Return each line of the records holding the string "agent".

===== Provided information

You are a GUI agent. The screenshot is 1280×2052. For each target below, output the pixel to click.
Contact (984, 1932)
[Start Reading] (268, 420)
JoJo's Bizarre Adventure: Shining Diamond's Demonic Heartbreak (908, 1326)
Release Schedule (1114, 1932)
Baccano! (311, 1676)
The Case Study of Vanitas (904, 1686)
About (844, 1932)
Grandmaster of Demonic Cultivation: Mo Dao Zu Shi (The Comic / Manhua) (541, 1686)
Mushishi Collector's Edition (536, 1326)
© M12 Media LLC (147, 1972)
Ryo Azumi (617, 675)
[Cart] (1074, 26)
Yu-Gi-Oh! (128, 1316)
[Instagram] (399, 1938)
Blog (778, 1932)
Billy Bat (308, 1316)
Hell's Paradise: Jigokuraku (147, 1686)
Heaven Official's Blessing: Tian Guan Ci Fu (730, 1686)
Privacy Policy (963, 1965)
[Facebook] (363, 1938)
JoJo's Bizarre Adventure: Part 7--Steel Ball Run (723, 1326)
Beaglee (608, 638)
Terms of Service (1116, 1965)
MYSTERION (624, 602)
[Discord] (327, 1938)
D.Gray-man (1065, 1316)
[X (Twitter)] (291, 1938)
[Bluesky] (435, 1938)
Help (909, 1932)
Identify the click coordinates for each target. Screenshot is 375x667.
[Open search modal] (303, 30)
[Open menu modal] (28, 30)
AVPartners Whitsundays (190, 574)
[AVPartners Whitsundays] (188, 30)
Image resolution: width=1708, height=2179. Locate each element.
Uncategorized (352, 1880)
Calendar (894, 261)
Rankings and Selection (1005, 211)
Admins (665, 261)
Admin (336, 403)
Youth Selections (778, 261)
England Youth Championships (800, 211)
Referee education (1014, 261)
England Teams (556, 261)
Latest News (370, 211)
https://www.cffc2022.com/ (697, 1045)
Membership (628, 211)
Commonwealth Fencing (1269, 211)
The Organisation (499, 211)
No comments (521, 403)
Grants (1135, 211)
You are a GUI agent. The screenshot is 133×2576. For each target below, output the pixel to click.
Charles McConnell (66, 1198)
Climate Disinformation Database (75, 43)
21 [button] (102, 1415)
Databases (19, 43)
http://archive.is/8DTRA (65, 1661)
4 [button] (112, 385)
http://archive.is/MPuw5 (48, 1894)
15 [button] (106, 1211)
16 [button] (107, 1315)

==========

■ Answer box
You are a GUI agent. The screenshot is 1280×2052. For each target below, output the pixel to click.
You are a GUI agent. The screenshot is 133×2576. For each target below, output the pixel to click.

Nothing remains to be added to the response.